I wonder if this really applies to atheists. As an atheist (and with knowledge of some of fellow non-believers) I don't know anyone who decided to start going to church. However, I would be the people who are somewhat religious already, those who consider themselves believers start going more often. So instead of just once a month, maybe they go twice, or the twice yearly people (Xmas and Easter) start going once a month. I don't think this graph would have anything to do with atheism or the overall decline of religiosity in America. It is simply attendance issues.

Posted by: Okobojicat | July 27, 2010 4:57 PM | Report abuse

And you get paid for what exactly?


Your young, maybe someday you will write something intelligent....

Posted by: 2010Rout | July 27, 2010 5:01 PM | Report abuse

Why? Something along the lines of "clinging to their Religion and their Guns" comes to mind...

Posted by: Beavker | July 27, 2010 5:01 PM | Report abuse

Speaking of foxholes...

Just before formally charged with ethics violations, New York Democrat Charles Rangel introduced H.R. 5741, the Universal National Service Act, which requires "all persons in the United States between the ages of 18 and 42 to perform national service, either as a member of the uniformed services or in civilian service in furtherance of the national defense and homeland security, to authorize the induction of persons in the uniformed services during wartime to meet end-strength requirements of the uniformed services, and for other purposes."

A peacetime draft might actually be useful: it would force people of different ages, backgrounds, and incomes to mingle and to learn the discipline and order of an empowered majority. I hope the Obama/Pelosi Regime pursues Rangel's bill vigorously.

Posted by: rmgregory | July 27, 2010 5:03 PM | Report abuse

After reading HR 5741, try to picture Ezra Klein and Dylan Matthews at Parris Island.
See http://www.mcrdpi.usmc.mil/training/crucible/index.asp for details.

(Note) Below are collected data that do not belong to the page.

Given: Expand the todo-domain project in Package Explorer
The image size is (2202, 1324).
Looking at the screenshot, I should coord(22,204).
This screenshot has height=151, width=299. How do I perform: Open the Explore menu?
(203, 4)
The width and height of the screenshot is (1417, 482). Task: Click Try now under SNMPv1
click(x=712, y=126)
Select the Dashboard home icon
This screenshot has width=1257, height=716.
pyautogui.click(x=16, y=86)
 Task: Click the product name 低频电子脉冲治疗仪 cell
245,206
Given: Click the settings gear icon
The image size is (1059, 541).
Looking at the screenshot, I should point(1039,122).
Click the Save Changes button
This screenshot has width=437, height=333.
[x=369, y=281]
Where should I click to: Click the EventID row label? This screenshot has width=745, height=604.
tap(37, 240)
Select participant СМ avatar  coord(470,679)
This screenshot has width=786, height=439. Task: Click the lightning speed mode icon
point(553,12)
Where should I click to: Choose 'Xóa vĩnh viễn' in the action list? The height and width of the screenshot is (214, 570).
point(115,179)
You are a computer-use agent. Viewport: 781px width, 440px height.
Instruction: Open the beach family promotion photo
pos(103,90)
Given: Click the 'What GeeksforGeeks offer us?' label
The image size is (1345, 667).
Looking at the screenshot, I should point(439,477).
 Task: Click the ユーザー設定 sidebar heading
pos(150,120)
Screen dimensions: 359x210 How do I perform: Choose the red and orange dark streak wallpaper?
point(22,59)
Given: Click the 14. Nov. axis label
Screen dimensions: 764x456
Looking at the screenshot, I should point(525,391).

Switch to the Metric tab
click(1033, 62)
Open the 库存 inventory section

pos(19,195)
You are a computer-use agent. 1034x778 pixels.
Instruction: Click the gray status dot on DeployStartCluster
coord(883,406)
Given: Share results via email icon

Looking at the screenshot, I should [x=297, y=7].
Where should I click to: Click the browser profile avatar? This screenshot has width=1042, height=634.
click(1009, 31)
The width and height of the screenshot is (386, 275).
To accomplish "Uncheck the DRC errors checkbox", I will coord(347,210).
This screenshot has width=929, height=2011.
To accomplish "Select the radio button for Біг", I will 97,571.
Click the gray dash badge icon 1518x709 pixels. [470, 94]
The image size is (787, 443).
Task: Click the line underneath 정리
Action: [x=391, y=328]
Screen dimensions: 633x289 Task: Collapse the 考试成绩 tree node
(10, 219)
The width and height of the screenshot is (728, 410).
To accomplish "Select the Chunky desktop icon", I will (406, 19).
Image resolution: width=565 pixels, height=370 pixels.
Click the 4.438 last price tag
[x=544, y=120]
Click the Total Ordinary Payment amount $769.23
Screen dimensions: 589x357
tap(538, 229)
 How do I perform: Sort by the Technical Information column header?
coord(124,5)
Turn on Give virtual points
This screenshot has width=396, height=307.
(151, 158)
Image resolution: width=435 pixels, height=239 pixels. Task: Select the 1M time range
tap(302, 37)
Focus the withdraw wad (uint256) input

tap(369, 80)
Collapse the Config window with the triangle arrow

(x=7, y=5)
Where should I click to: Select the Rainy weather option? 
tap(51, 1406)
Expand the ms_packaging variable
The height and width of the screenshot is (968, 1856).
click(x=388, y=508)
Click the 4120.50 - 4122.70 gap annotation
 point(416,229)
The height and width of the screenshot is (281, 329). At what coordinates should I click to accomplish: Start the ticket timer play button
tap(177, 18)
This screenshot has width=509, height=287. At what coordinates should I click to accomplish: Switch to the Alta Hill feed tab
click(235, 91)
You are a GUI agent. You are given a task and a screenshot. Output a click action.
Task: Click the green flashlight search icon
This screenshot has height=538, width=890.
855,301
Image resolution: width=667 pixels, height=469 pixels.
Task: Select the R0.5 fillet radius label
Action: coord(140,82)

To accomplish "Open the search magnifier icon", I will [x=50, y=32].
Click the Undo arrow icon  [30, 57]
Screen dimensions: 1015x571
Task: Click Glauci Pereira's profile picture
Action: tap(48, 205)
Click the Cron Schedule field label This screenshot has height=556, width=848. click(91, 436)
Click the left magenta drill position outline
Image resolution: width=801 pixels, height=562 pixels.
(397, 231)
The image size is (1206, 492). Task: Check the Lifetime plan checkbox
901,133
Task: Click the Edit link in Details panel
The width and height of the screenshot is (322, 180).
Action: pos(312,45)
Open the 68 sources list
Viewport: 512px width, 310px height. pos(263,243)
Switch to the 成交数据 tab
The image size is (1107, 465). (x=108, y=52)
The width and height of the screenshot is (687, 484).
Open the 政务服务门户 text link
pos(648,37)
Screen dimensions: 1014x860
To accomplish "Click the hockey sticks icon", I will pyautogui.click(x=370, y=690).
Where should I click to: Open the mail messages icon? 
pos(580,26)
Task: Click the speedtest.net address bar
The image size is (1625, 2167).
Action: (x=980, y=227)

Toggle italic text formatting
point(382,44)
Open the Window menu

Posted by: rmgregory | July 27, 2010 5:06 PM | Report abuse

"the good mystery is why."

when people have money, they can entertain themselves with material pleasures...reassure themselves of their status through the things they have..., and "keep up" in their community.
when they lose all of that, the moorings of their life are gone.
when material pleasures have disappeared, one can almost feel forced to contemplate more spiritual questions about the meaning of their life, and wade into a deeper conversation.
and so, that would be a time when people would turn to religion or spirituality.
also, people feel far less brave when things are not going well for them, and so they often need a refuge....a place where they can feel a sense of hope...and a place where they might find answers as to why their life appears to have taken a turn for the worse.
also, people need a sense of community and belonging, in tough times....and a place of worship will hopefully accept you, even and oftentimes, when you are spiritually confused and bedraggled.
a person who has already lost faith and hope, or has anger.... might keep away....but i think many people wander into churches, for support, affirmation, help and lovingkindness. a place to feel connected to others.
and....if someone feels that their sudden change of luck has been because they have not been a very good person, well, they can hopefully get some support, in a community which will be forgiving and spiritually transformative.
places of worship can also offer counseling, free activities and food and friendship.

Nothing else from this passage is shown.